(Your objective): Express the stretch from the line containing "For each provided" through the line containing "turnover [379, 305]" as a numbered list, skipping blank lines and omitting the pictures.

(Data records):
<<<<

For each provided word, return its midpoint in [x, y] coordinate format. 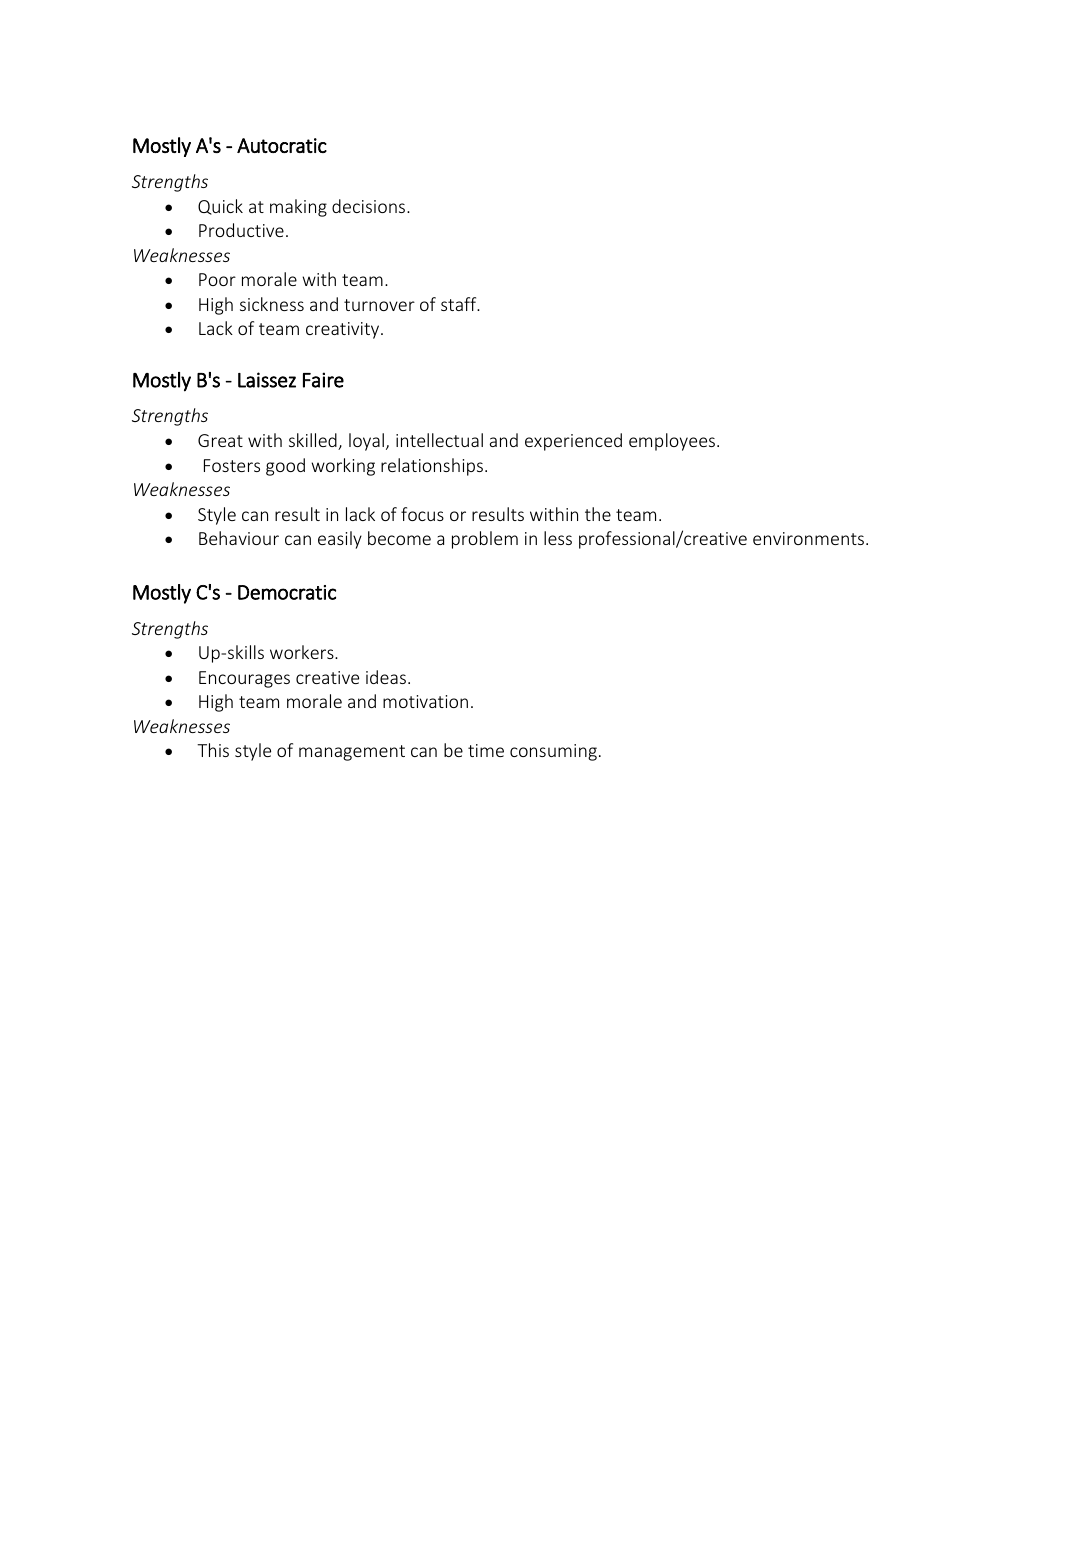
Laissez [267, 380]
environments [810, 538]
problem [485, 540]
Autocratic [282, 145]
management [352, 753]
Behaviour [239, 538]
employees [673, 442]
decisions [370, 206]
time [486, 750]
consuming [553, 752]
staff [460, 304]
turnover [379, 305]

>>>>
<<<<

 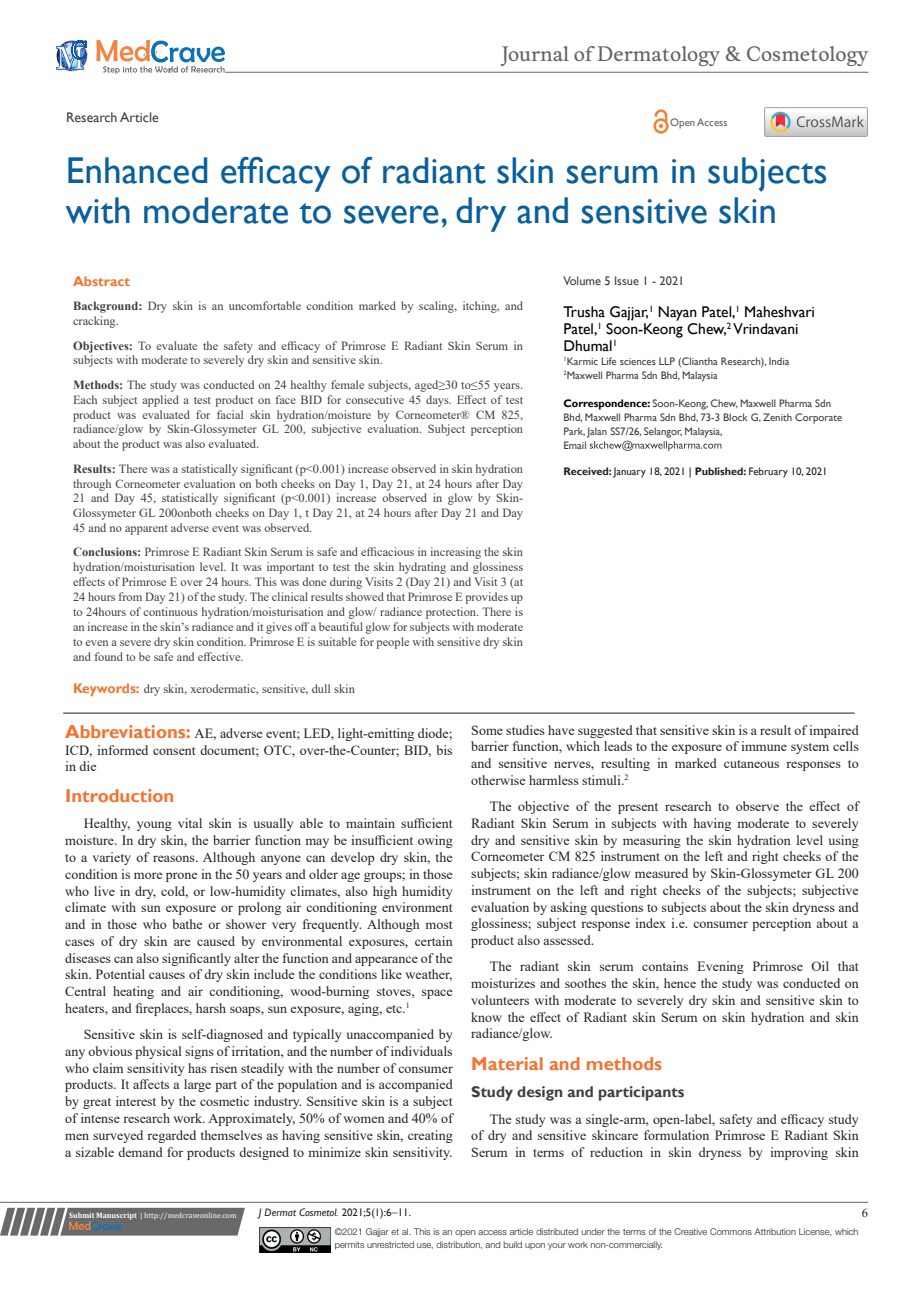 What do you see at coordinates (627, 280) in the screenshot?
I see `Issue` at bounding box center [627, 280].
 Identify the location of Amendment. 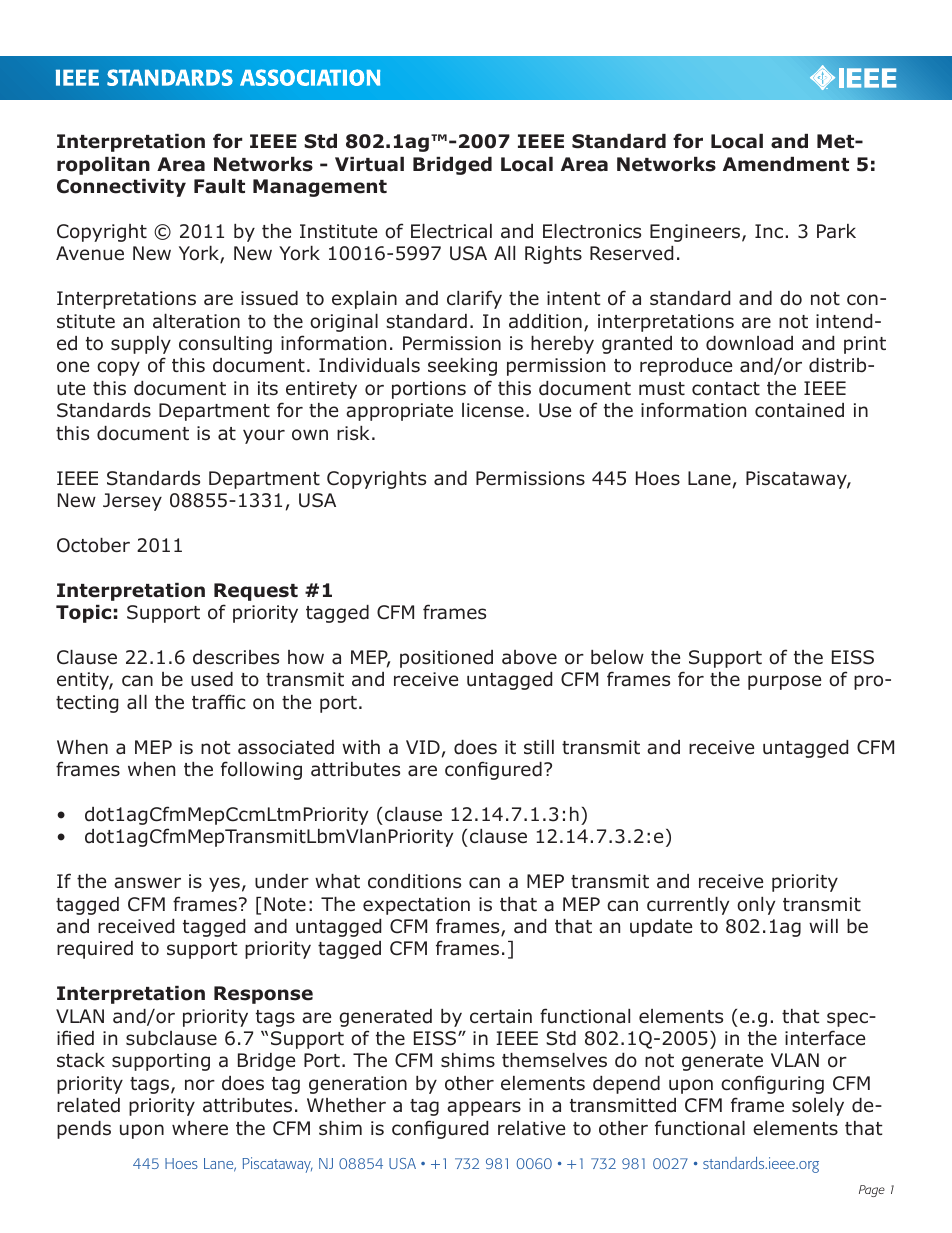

>>>>

(Expected output):
1. For each provided word, return its midpoint in [x, y] coordinate format. 
2. Laissez [267, 380]
3. environments [810, 538]
4. problem [485, 540]
5. Autocratic [282, 145]
6. management [352, 753]
7. Behaviour [239, 538]
8. employees [673, 442]
9. decisions [370, 206]
10. time [486, 750]
11. consuming [553, 752]
12. staff [460, 304]
13. turnover [379, 305]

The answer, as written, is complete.